* WHAT THE EXERCISE ASKS
Given the material below, return only the lines starting at the line with "Image resolution: width=680" and ending at the line with "Task: Click whistle", exactly as they appear.

* EXCERPTED DATA
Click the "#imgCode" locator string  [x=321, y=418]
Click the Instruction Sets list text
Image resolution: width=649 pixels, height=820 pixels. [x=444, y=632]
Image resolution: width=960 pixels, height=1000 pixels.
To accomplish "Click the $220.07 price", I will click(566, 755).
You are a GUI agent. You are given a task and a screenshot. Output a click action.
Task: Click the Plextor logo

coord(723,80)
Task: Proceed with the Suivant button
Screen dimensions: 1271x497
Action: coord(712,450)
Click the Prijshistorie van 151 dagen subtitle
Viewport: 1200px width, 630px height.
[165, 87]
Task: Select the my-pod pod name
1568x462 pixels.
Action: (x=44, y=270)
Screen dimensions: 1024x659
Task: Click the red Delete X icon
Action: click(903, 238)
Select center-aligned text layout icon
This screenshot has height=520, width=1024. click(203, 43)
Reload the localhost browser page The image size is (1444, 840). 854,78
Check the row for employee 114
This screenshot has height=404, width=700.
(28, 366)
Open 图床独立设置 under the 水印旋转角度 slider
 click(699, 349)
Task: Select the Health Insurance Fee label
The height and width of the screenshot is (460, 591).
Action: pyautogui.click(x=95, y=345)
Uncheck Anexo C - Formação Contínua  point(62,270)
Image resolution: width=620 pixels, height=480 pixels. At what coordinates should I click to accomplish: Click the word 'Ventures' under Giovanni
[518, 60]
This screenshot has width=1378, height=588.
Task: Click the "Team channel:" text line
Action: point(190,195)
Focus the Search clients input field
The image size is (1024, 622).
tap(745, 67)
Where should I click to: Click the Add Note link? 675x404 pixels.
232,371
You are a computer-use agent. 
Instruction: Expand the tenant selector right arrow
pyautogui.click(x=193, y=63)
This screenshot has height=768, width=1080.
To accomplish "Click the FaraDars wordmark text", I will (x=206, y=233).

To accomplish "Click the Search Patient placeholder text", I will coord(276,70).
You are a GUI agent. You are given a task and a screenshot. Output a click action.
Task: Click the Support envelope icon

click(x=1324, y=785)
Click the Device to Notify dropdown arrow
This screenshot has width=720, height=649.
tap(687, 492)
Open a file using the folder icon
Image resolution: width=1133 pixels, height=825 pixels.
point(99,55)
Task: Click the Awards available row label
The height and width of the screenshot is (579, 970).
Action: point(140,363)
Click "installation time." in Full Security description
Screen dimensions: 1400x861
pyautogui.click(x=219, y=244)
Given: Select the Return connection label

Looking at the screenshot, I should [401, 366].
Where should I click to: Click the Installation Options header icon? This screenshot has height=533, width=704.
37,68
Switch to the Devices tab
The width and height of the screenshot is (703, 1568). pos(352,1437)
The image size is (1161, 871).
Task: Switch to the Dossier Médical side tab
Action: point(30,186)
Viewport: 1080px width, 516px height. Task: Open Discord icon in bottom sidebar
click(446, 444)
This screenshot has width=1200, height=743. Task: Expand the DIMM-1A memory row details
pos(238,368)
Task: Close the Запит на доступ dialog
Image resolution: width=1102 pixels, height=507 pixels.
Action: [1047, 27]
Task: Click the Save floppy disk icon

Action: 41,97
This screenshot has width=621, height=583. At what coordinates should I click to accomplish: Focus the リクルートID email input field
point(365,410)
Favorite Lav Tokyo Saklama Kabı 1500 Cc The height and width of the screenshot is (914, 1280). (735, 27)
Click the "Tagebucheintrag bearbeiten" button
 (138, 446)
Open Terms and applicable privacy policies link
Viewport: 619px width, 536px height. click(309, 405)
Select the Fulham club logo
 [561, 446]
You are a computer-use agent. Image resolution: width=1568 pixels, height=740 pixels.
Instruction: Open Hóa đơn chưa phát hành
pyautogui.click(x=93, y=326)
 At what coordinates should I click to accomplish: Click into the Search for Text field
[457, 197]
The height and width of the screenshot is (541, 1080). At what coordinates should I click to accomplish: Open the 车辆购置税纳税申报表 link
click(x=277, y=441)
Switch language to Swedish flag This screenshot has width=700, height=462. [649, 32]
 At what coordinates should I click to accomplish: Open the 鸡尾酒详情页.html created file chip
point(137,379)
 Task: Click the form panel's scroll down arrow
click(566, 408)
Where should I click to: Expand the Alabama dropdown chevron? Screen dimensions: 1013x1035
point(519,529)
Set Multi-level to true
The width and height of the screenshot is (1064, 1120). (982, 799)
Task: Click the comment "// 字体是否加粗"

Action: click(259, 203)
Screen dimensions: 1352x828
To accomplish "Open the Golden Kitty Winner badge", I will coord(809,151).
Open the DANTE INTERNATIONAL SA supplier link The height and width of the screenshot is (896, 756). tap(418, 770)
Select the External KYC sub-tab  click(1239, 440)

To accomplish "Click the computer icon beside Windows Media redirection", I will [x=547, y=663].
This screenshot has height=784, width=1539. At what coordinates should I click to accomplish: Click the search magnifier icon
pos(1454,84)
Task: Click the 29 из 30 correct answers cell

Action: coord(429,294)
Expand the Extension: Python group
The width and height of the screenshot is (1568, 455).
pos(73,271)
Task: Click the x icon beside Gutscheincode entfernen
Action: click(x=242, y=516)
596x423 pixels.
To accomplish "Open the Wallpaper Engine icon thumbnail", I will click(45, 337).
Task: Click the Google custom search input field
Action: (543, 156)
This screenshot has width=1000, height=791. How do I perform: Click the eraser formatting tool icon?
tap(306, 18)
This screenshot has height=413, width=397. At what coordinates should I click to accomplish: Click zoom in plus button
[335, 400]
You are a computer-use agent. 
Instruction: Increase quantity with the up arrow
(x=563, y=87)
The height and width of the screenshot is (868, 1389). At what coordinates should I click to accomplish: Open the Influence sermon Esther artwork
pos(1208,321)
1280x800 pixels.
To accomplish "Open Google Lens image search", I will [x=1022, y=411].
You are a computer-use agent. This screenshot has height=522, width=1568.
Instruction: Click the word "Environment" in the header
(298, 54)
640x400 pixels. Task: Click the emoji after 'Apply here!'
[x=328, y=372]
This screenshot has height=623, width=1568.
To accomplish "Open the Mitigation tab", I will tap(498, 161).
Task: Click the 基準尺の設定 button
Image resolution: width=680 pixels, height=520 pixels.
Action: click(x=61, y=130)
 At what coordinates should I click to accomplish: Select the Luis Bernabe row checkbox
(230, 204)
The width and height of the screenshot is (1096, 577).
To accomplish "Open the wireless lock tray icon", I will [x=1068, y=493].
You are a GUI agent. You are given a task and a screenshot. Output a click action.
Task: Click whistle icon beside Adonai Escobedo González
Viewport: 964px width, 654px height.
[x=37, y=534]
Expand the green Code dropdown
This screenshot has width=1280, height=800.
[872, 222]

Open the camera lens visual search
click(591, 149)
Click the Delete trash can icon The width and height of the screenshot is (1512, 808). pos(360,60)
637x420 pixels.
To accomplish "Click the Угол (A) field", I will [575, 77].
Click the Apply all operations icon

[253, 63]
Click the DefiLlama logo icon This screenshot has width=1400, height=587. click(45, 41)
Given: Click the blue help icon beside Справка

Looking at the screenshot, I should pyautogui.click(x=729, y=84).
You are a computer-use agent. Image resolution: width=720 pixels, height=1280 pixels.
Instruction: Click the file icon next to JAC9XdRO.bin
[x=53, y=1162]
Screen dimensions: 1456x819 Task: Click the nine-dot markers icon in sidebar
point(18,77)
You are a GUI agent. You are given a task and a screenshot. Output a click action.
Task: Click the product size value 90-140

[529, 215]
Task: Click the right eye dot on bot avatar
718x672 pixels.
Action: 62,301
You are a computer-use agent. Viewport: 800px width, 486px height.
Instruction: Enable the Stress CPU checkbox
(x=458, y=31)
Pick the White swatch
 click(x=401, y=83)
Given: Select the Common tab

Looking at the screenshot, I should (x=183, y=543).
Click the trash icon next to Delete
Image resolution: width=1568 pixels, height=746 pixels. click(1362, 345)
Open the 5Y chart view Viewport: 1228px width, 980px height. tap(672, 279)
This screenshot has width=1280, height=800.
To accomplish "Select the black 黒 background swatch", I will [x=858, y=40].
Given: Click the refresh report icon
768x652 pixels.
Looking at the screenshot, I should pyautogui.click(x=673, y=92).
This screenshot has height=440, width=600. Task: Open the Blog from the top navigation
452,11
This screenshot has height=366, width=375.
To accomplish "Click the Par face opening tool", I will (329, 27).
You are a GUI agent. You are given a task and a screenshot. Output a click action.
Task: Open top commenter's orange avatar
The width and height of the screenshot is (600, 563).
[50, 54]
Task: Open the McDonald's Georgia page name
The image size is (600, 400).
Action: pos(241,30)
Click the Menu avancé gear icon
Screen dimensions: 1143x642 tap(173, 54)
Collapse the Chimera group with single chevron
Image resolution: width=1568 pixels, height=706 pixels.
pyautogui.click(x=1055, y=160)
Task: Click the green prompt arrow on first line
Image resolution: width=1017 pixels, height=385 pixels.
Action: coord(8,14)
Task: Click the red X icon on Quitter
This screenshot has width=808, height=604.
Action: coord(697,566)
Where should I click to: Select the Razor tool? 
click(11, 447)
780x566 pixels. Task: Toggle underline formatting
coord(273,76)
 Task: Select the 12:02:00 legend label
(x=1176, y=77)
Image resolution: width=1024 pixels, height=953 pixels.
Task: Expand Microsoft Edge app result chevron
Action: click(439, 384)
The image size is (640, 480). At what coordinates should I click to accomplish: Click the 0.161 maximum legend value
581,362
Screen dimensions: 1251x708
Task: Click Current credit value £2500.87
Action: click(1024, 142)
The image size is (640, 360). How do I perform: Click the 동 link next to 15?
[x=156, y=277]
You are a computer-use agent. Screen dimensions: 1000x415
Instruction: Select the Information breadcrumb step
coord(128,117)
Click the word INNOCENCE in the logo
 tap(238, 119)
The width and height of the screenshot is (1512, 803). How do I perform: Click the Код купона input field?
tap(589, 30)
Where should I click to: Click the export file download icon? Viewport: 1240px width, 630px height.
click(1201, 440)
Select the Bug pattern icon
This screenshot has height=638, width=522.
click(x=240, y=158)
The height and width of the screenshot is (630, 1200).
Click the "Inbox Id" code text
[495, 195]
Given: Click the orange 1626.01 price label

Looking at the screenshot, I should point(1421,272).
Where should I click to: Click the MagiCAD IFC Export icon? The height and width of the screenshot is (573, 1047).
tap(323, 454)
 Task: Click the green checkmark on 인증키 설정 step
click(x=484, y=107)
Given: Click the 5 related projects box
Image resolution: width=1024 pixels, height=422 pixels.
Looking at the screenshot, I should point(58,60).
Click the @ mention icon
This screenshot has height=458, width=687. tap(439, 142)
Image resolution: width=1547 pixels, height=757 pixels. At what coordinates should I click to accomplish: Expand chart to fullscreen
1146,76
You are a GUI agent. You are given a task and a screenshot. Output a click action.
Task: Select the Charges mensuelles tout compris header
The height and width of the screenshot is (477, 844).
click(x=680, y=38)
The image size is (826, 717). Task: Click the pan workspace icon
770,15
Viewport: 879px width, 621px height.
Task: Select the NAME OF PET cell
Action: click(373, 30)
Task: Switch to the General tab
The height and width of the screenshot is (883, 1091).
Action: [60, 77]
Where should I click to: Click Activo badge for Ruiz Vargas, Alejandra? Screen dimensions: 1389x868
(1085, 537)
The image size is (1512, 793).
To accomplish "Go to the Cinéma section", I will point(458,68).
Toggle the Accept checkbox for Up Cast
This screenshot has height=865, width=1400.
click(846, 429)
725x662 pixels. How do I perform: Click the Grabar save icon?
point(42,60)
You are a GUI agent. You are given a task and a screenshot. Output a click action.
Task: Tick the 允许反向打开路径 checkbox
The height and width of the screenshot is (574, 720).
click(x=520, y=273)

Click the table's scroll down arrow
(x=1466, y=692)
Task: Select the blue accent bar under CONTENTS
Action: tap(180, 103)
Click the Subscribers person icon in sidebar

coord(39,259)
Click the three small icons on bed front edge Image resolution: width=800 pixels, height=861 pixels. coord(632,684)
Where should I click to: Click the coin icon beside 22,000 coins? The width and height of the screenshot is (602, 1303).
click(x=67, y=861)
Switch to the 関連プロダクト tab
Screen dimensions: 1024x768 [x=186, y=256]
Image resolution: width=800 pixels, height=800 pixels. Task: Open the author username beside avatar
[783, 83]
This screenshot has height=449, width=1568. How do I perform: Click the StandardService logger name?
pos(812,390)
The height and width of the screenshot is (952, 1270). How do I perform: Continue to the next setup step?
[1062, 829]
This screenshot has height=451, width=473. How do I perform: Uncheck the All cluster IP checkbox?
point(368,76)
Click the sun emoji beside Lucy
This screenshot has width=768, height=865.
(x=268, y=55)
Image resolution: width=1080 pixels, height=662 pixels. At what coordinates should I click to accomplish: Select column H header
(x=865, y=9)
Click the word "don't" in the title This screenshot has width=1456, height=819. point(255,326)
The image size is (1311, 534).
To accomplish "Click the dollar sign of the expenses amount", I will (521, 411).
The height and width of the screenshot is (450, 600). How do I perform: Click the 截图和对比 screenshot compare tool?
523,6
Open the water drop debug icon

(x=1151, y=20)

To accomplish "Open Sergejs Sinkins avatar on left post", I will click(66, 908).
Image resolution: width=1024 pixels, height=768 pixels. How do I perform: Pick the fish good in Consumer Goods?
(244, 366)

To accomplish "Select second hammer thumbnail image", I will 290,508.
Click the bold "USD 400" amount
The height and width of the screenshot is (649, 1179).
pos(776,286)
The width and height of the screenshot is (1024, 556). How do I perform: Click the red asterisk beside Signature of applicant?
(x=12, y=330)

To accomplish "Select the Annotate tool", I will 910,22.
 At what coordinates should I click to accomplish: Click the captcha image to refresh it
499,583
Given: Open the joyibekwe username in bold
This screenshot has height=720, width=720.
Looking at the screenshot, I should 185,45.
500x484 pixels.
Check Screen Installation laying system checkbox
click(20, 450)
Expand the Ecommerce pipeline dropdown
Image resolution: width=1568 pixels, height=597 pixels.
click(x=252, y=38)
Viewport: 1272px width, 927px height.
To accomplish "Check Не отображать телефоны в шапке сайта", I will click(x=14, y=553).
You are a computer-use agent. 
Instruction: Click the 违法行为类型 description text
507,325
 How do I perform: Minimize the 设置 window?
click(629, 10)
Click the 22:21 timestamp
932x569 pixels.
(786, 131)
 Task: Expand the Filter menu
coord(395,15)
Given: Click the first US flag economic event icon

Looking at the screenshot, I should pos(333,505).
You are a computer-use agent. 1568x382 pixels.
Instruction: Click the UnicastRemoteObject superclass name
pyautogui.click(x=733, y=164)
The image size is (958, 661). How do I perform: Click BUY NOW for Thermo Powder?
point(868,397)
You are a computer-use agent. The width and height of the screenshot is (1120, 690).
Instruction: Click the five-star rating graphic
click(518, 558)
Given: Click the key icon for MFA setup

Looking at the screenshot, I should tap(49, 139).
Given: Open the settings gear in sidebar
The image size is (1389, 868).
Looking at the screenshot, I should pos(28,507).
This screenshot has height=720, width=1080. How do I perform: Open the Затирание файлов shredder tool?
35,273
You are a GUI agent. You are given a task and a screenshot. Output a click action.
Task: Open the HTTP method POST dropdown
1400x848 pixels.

* FINISHED EXERCISE
Image resolution: width=680 pixels, height=520 pixels.
Action: click(x=61, y=130)
 At what coordinates should I click to accomplish: Select the Luis Bernabe row checkbox
(230, 204)
The width and height of the screenshot is (1096, 577).
To accomplish "Open the wireless lock tray icon", I will [x=1068, y=493].
You are a GUI agent. You are given a task and a screenshot. Output a click action.
Task: Click whistle icon beside Adonai Escobedo González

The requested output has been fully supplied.